## GIVEN PASSAGE:
spiritual content: A man of the cloth is the one person who knows that Matt and Daredevil are one and the same. This priest tells Matt, "A man without fear is a man without hope." Except perhaps for a healthy fear of the Lord, the Bible fails to support that statement; it’s because of the hope we have in Christ that we do not have a spirit of fear (2 Tim. 1:7, Psalms 23:4, 1 John 4:18). Religious icons appear at several points in the film. A wounded Daredevil clings to the cross atop a church. Some of his blood trickles down the face of a stained-glass saint. Bullseye follows Daredevil to the church (crossing himself as he steps inside) and proceeds to battle Daredevil in the sanctuary and on an immense pipe organ. When Bullseye is shot through the palms, the bullet leaves stigmata-like wounds. There’s a religious funeral held for Elektra’s father. Matt’s dad boxes under the name Jack "The Devil" Murdock, which inspires Matt’s devil-horned superhero costume.
sexual content: Matt gets dumped by a girlfriend via a phone message that indicates they’ve had premarital sex ("Every time we sleep together I wake up alone..."). Elektra wears revealing outfits that show a lot of cleavage. Foggy massages breast-like protrusions on a statue. A man is tried for rape. Matt and Elektra kiss passionately in the rain, which leads them into bed (nude, they kiss and caress as the camera carefully avoids revealing too much).

(Collected data entries)
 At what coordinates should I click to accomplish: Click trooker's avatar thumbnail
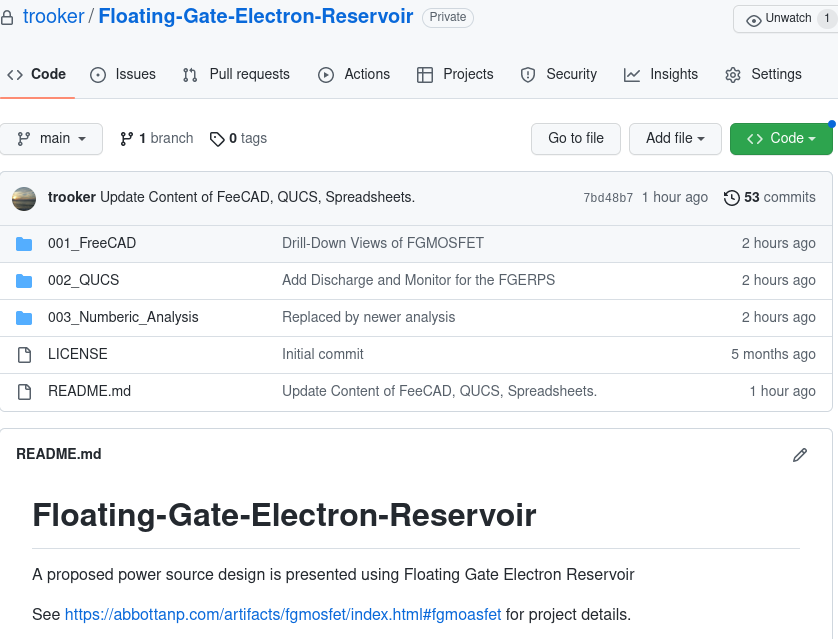click(24, 198)
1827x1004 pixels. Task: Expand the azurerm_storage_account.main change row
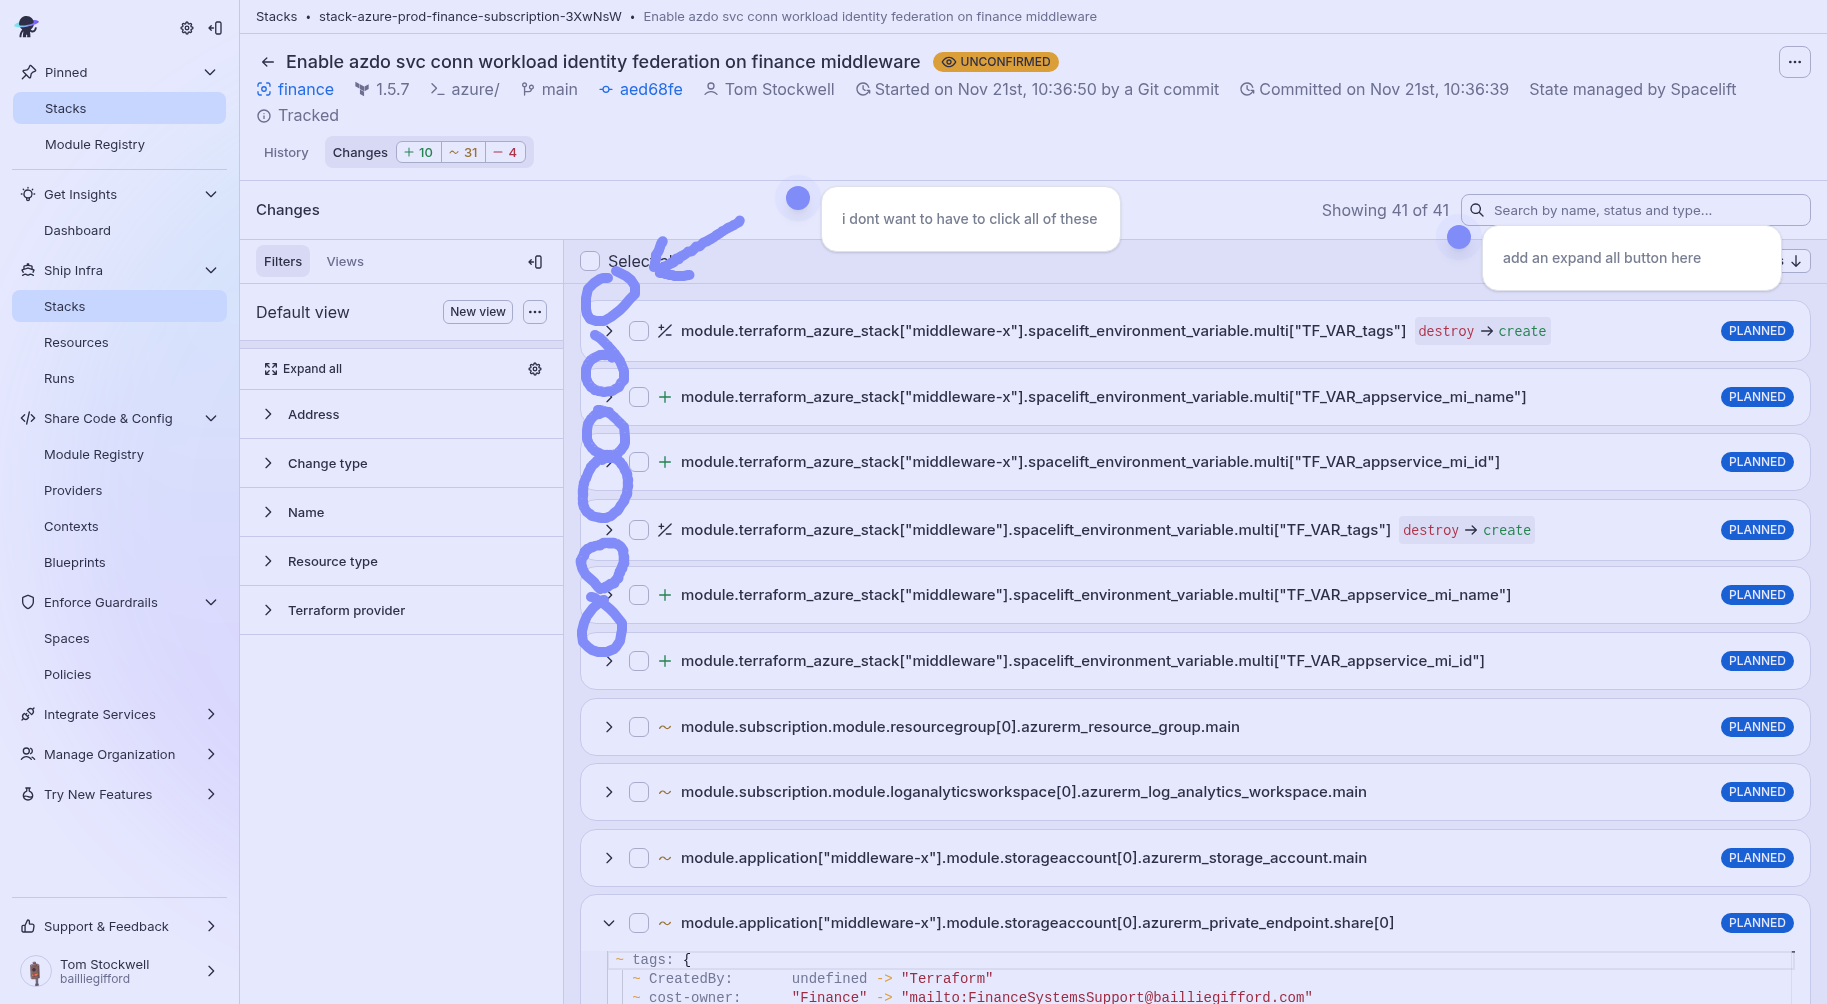point(609,858)
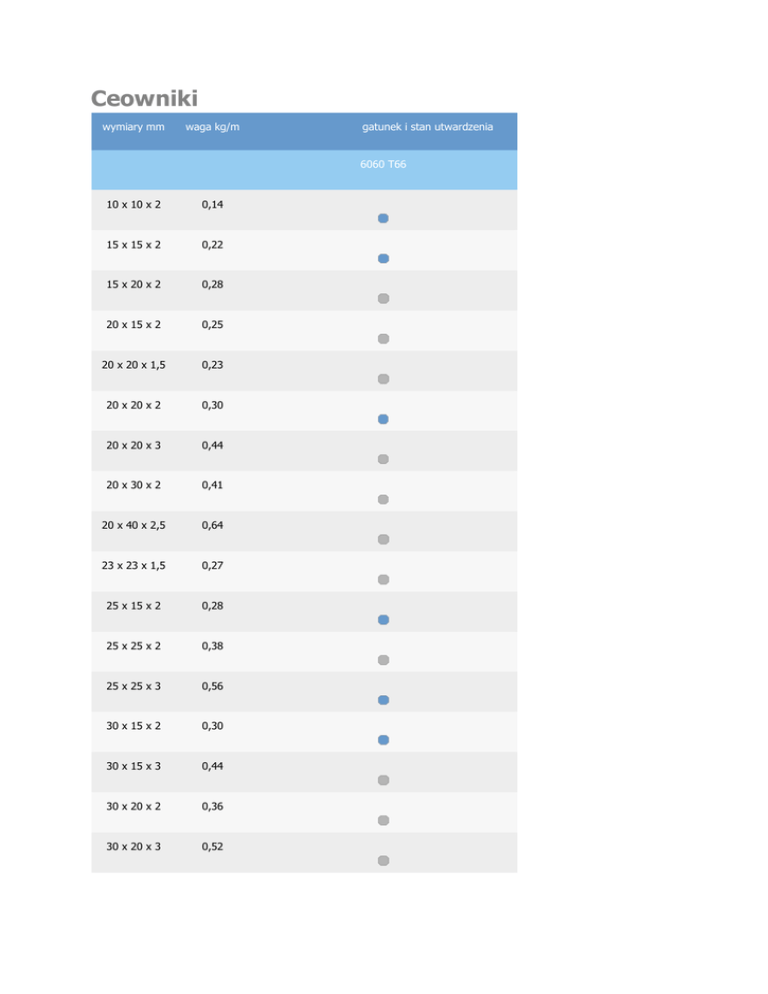
Task: Click the blue dot in the 30 x 15 x 2 row
Action: click(383, 740)
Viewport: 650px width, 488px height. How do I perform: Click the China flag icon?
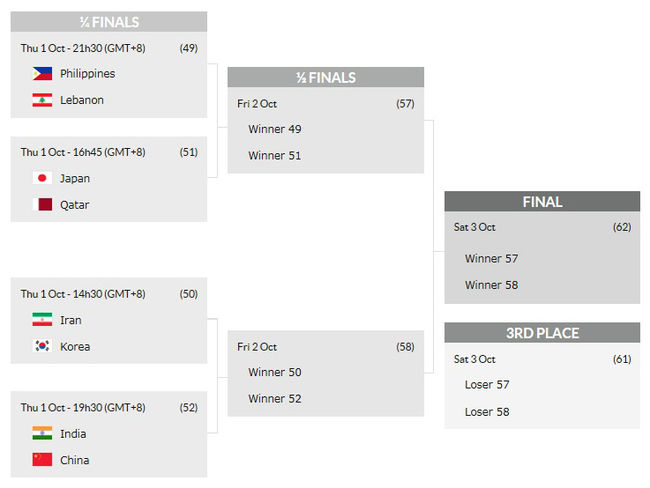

## ABOUT THIS EXERCISE:
Reproduce verbatim the section of the film content passage from "sexual content: Matt" up to and including "revealing too much).".

## EXERCISE RESULT:
sexual content: Matt gets dumped by a girlfriend via a phone message that indicates they’ve had premarital sex ("Every time we sleep together I wake up alone..."). Elektra wears revealing outfits that show a lot of cleavage. Foggy massages breast-like protrusions on a statue. A man is tried for rape. Matt and Elektra kiss passionately in the rain, which leads them into bed (nude, they kiss and caress as the camera carefully avoids revealing too much).